---
language:
- en
license: apache-2.0
base_model: Qwen/Qwen3.5-0.8B-Base
datasets:
- PursuitOfDataScience/0.5M-thinking
tags:
- qwen3.5
- chain-of-thought
- reasoning
- math
- sft
pipeline_tag: text-generation
---

# Qwen3.5-0.8B-thinking

A **Chain-of-Thought fine-tuned** version of [Qwen/Qwen3.5-0.8B-Base](https://huggingface.co/Qwen/Qwen3.5-0.8B-Base),
trained to reason step-by-step using `<think>` tags before producing a final answer.

---

## Model Details

| Attribute | Value |
|---|---|
| **Base model** | [Qwen/Qwen3.5-0.8B-Base](https://huggingface.co/Qwen/Qwen3.5-0.8B-Base) |
| **Architecture** | Qwen3_5ForCausalLM (hybrid linear / full attention) |
| **Parameters** | ~0.8B |
| **Context window** | 4096 tokens |
| **Hidden size** | 1024 |
| **Layers** | 24 |
| **Attention heads** | 8 (2 KV heads) |
| **Vocabulary** | 248,320 tokens |
| **Precision** | bfloat16 |

---

## Training Details

### Data
Fine-tuned on [PursuitOfDataScience/0.5M-thinking](https://huggingface.co/datasets/PursuitOfDataScience/0.5M-thinking),
a dataset of ~500K examples with structured chain-of-thought reasoning wrapped in `<think>` / `</think>` tags
followed by a clean final answer.

▸ **DATASET EXCERPTS**
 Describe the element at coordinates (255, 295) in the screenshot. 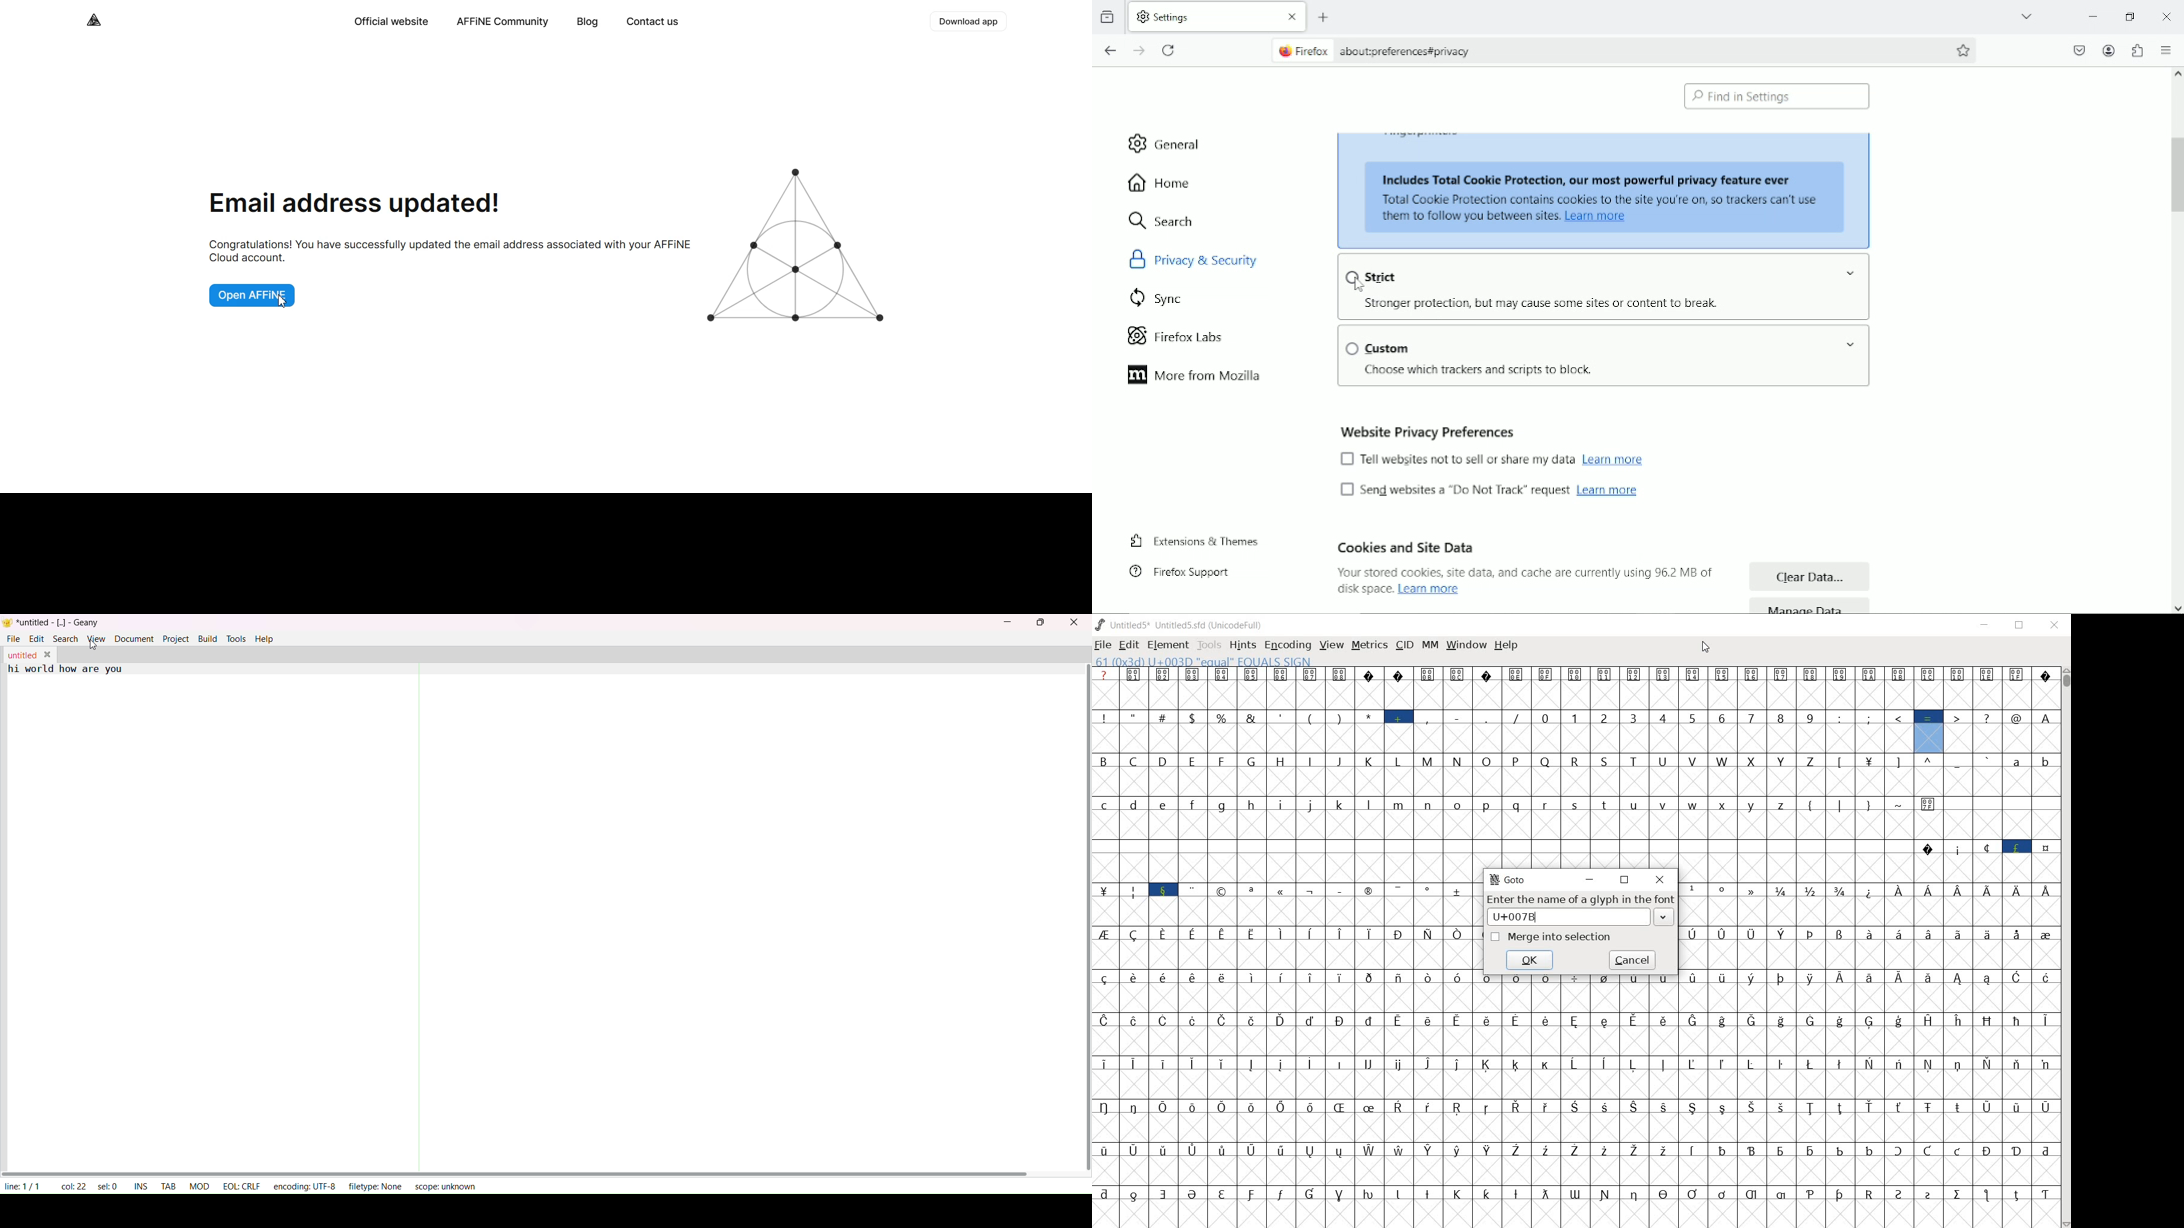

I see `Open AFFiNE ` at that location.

--

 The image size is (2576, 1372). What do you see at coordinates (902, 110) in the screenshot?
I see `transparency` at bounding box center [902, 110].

▸ **EXERCISE REQUIREMENTS**
(a) Do these statements agree with the supplied passage? For each, answer yes or no and quote the words of the passage that decide it. (i) The context window holds 4096 tokens. (ii) There are 32 layers. (iii) The listed precision is float32.
(b) Can you output the part of the supplied passage that opens with the words containing "A **Chain-of-Thought fine-tuned**" and closes with "a final answer."?
(c) Answer each question from the supplied passage:
(i) What license is listed?
(ii) How many attention heads are there, and how many of them are KV heads?
(iii) About how many examples does the dataset contain?

▸ **RESPONSES TO THE EXERCISE**
(a)
(i) Yes: "4096 tokens"
(ii) No: the Layers row gives "24"
(iii) No: "bfloat16"

(b)
A **Chain-of-Thought fine-tuned** version of [Qwen/Qwen3.5-0.8B-Base](https://huggingface.co/Qwen/Qwen3.5-0.8B-Base),
trained to reason step-by-step using `<think>` tags before producing a final answer.

(c)
(i) apache-2.0
(ii) 8 attention heads, 2 of them KV heads
(iii) ~500K